Trecho de texto:
——

Nas últimas semanas, tivemos a absolvição da chapa Dilma-Temer por “excesso de provas”, a Segunda Turma do STF concedendo habeas corpus para libertar várias figuras sob prisão preventiva (Genu, Bumlai, Eike Batista, José Dirceu), a indicação ultra-rápida de uma nova Procuradora-Geral da República que não é alinhada com o atual chefe do MP (e, por tabela, da Lava Jato) Rodrigo Janot, a sucessão de decisões do Supremo e do Senado aliviando a barra de Aécio Neves e sua família, a decisão da Polícia Federal de encerrar as atividades da sua força-tarefa na Lava Jato em Curitiba…

O processo está tão engrenado que nem a peça central do plano Machado-Jucá parece tão imprescindível assim, uma vez que crescem as movimentações para que Rodrigo Maia, o Botafogo, substitua Michel Temer, que se mostra menor a cada dia.

Nesse cenário, a aprovação de uma nova reforma política se prestaria a garantir que tudo continue como dantes no quartel de Abrantes.

No último post deste blog defendi que a proposta de criação do “distritão” e de um fundo de R$ 3,5 bilhões para financiar as campanhas eleitorais é uma estratégia de sobrevivência dos políticos enrolados com a Operação Lava Jato.

——

Registros do conjunto:
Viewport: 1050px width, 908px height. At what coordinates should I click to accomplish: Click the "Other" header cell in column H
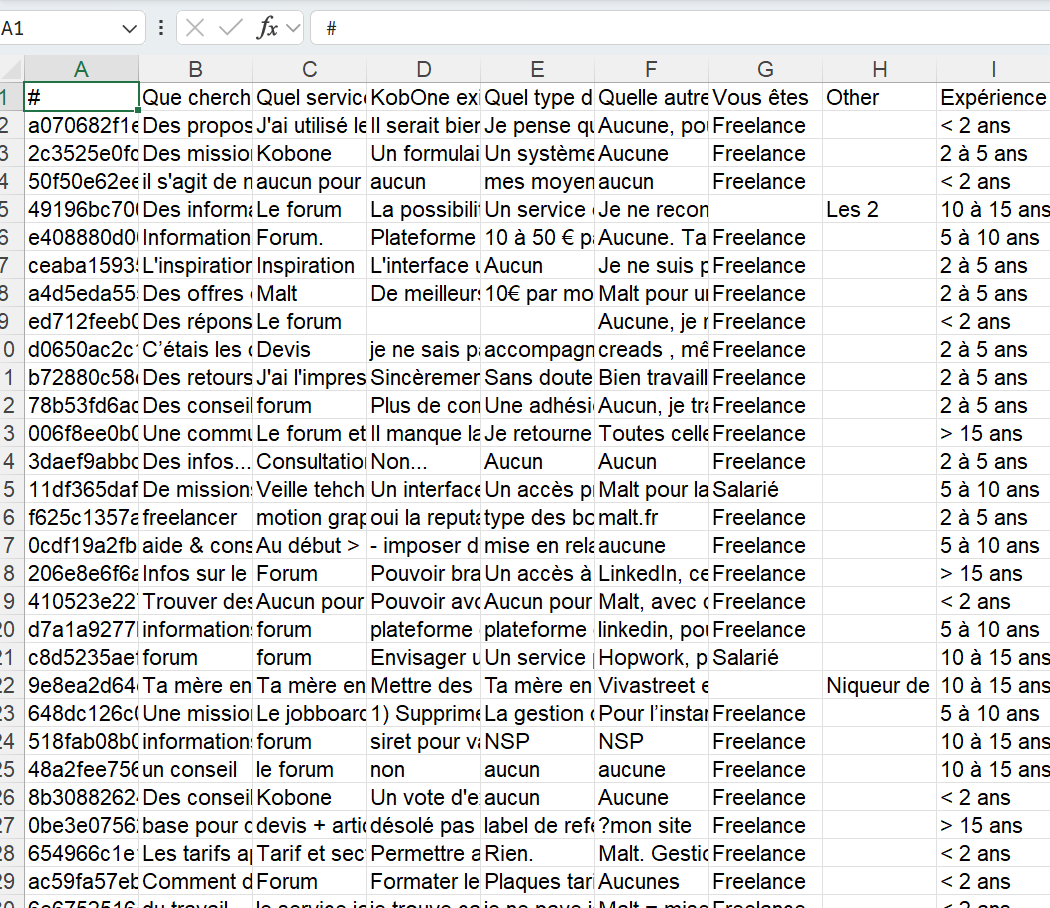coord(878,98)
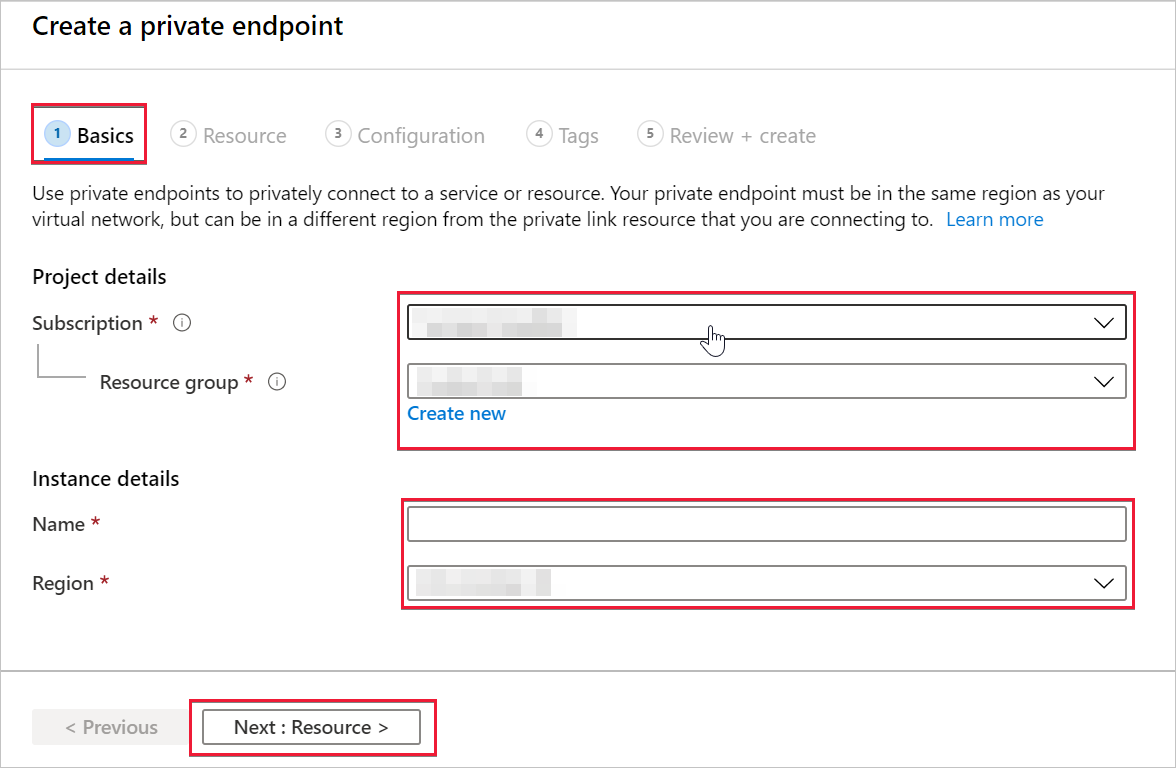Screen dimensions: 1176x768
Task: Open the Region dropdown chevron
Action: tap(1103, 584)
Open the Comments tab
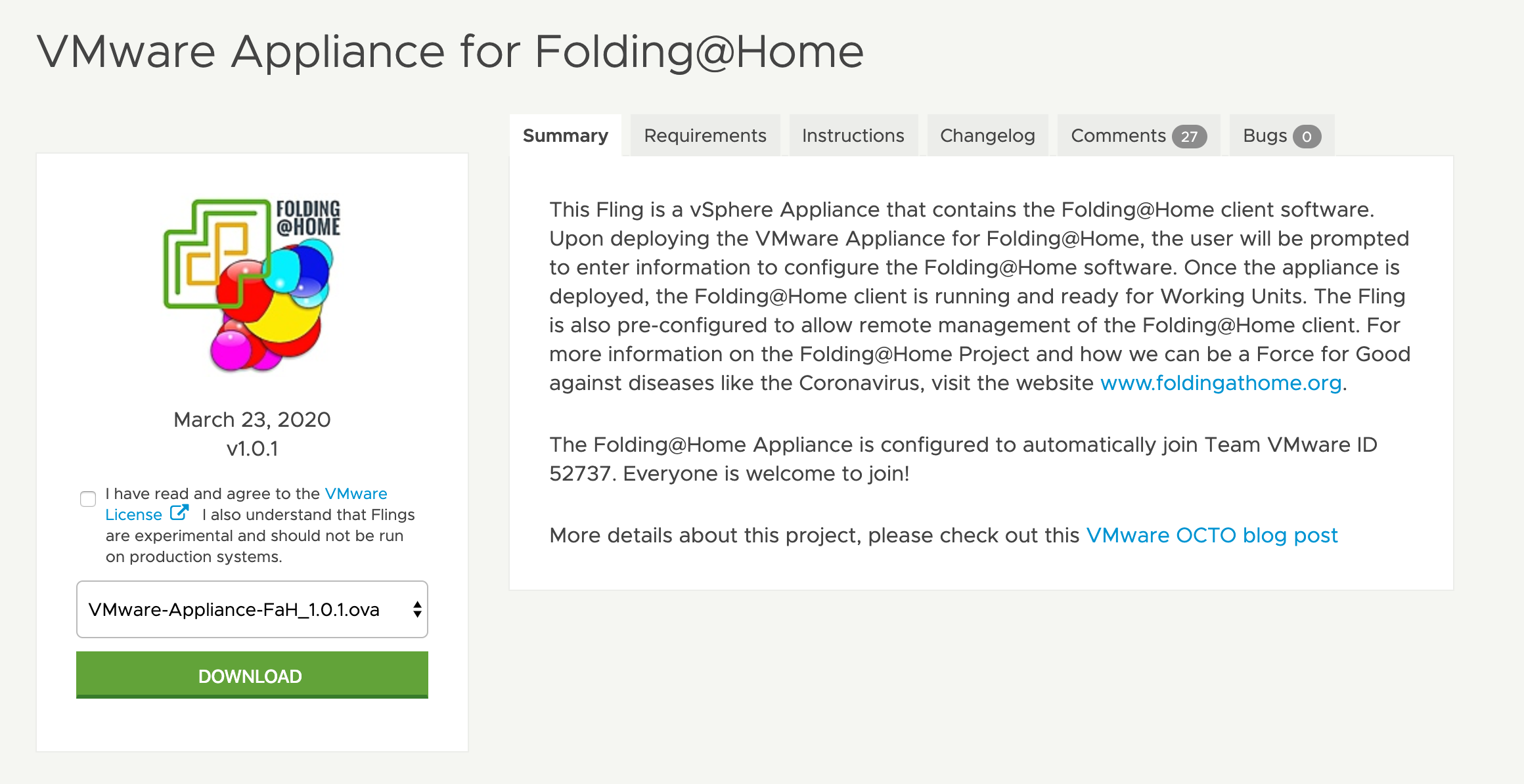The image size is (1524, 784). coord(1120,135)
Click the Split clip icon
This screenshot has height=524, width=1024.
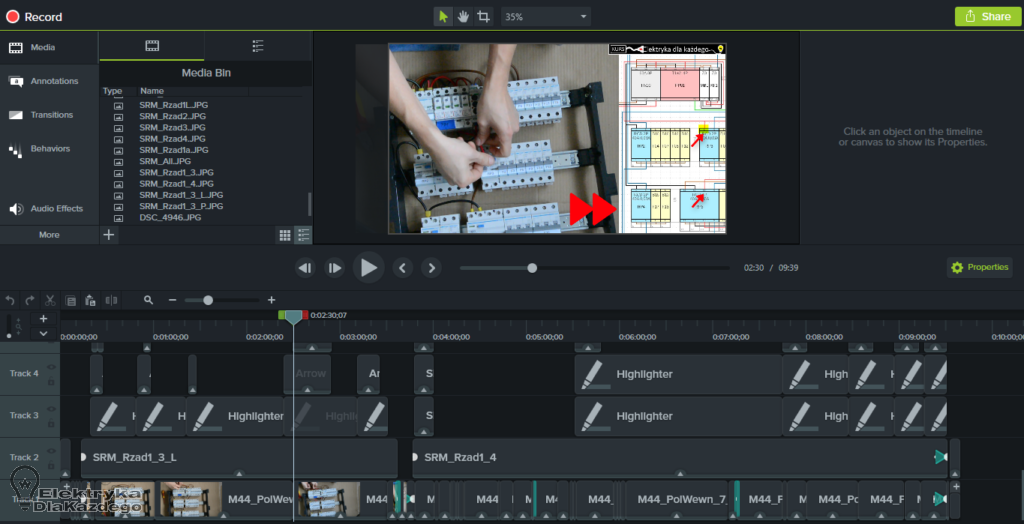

——

Duplique na íntegra o trecho de texto sobre a Lava Jato e a reforma política, sem nenhuma alteração.

Resultado do exercício:
Nas últimas semanas, tivemos a absolvição da chapa Dilma-Temer por “excesso de provas”, a Segunda Turma do STF concedendo habeas corpus para libertar várias figuras sob prisão preventiva (Genu, Bumlai, Eike Batista, José Dirceu), a indicação ultra-rápida de uma nova Procuradora-Geral da República que não é alinhada com o atual chefe do MP (e, por tabela, da Lava Jato) Rodrigo Janot, a sucessão de decisões do Supremo e do Senado aliviando a barra de Aécio Neves e sua família, a decisão da Polícia Federal de encerrar as atividades da sua força-tarefa na Lava Jato em Curitiba…

O processo está tão engrenado que nem a peça central do plano Machado-Jucá parece tão imprescindível assim, uma vez que crescem as movimentações para que Rodrigo Maia, o Botafogo, substitua Michel Temer, que se mostra menor a cada dia.

Nesse cenário, a aprovação de uma nova reforma política se prestaria a garantir que tudo continue como dantes no quartel de Abrantes.

No último post deste blog defendi que a proposta de criação do “distritão” e de um fundo de R$ 3,5 bilhões para financiar as campanhas eleitorais é uma estratégia de sobrevivência dos políticos enrolados com a Operação Lava Jato.